PET bottle recycling expands also in Africa

While in Europe media promote circular economy, recycling and reuse of packaging on a daily basis to guarantee long life to the planet, increasingly threatened by global warming, in Africa waste recycling is still today a strongly backward sector.

However, there are many attempts by the European business world to reverse this trend and boost the recycling market in Africa. It is an example of this a plant created by the Italian company Sorema, a world leading manufacturer of plastics washing and recycling systems. In collaboration with the Austrian manufacturer Starlinger, Sorema installed a recycling plant for post-consumer PET bottles at the factory of the Congolese recycler Ok Plast. In particular, the Italian company provided the sorting, grinding and washing sections of the plant, i.e. the key stages in the recycling process of PET bottles, while Starlinger supplied an extrusion line for the production of food grade rPET pellets.

Ok Plast recycles about 50 tons per day of plastic waste produced in Kinshasa. The plant supplied represents a further step forward in the continuous expansion of the recycling industry in Africa with the aim of solving the problem of plastic waste management and disposal while offering new job opportunities to local communities.

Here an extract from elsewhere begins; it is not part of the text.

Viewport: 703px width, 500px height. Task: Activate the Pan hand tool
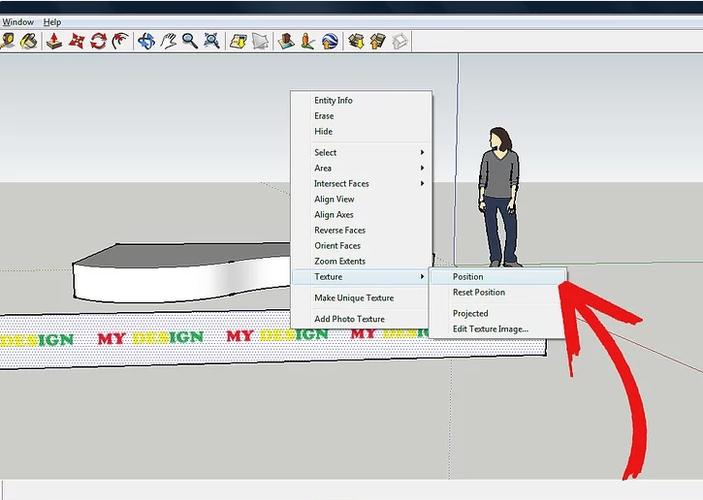click(x=169, y=41)
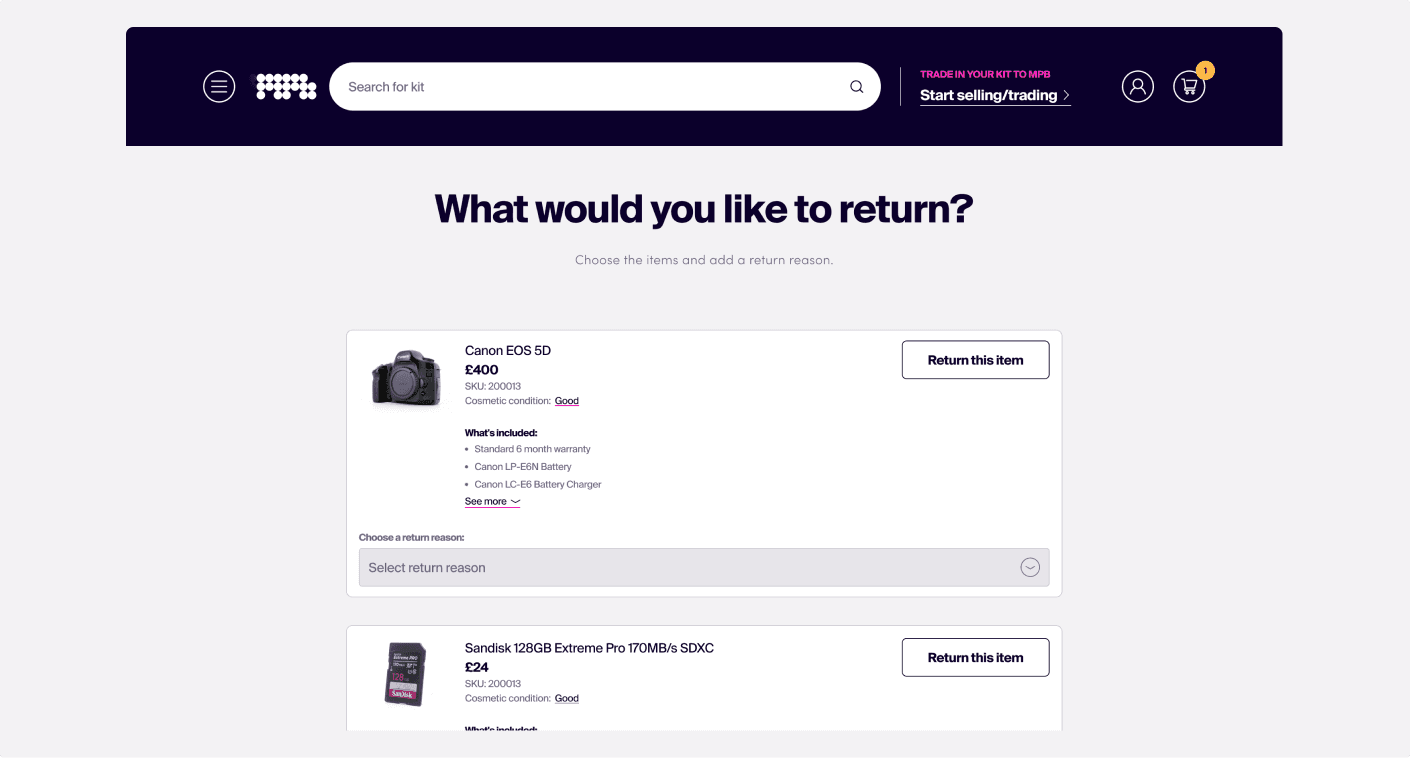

Prior to this system, Sorema had already delivered and started up some washing and recycling plants in Nigeria, Algeria, South Africa, Egypt and Tunisia.

This turnkey plant was built with the aim of producing rPET flakes for food packaging. For this purpose, it can reach an operating output of 1,100 kg per hour of washed rPET flakes obtained from PET bottles, which Ok Plast receives from a number of collection points located in the different areas of Kinshasa. The plant supplied by the Italian manufacturer will contribute to the development of circular economy in Africa through the upcycling of rPET, a material that is destined for being incorporated in increasing quantities into food grade preforms, bottles and containers.

The bottle-to-bottle rPET washing line includes several sections for as many process stages: automatic feeding, pre-washing and de-labeling, followed by wet grinding, hot washing, flotation and, finally, rinsing and drying. The line incorporates colour and material detectors for both bottles and flakes placed in two sorting stations. Finally, the Sorema-Scada 4.0 digital monitoring system allows local and remote control of the entire line.

The latest development integrated into Sorema's post-consumer PET bottle washing plant is the updated bottle pre-washing system. This module washes the bottles after dry pre-sorting, removing shrink labels and other labels as well as all external contaminants, including organic materials, sand and grit.

The next process step consists of grinding the bottles into flakes with the help of the PRH water mills built by Previero. The hot cleaning module featuring a batch cycle guarantees a very high quality of flakes for bottle-to-bottle recycling, improving the separation of organic contaminants and glues, and minimising the consumption of water, energy and chemicals.  After drying and sorting by colour, the treated flakes are conveyed to Starlinger's recoSTAR PET iV+ extruder to produce rPET pellets suitable for new containers destined for direct contact with food.

Sorema's technological offer is the result of the on-going monitoring of the packaging and plastic packaging waste sector. At the company's Recycling Research Center in Alzate Brianza (near Como), a pilot plant is also in operation to allow recyclers to perform comprehensive recycling and washing tests and determine the mass balance and assess the quality of the products obtained with these processes.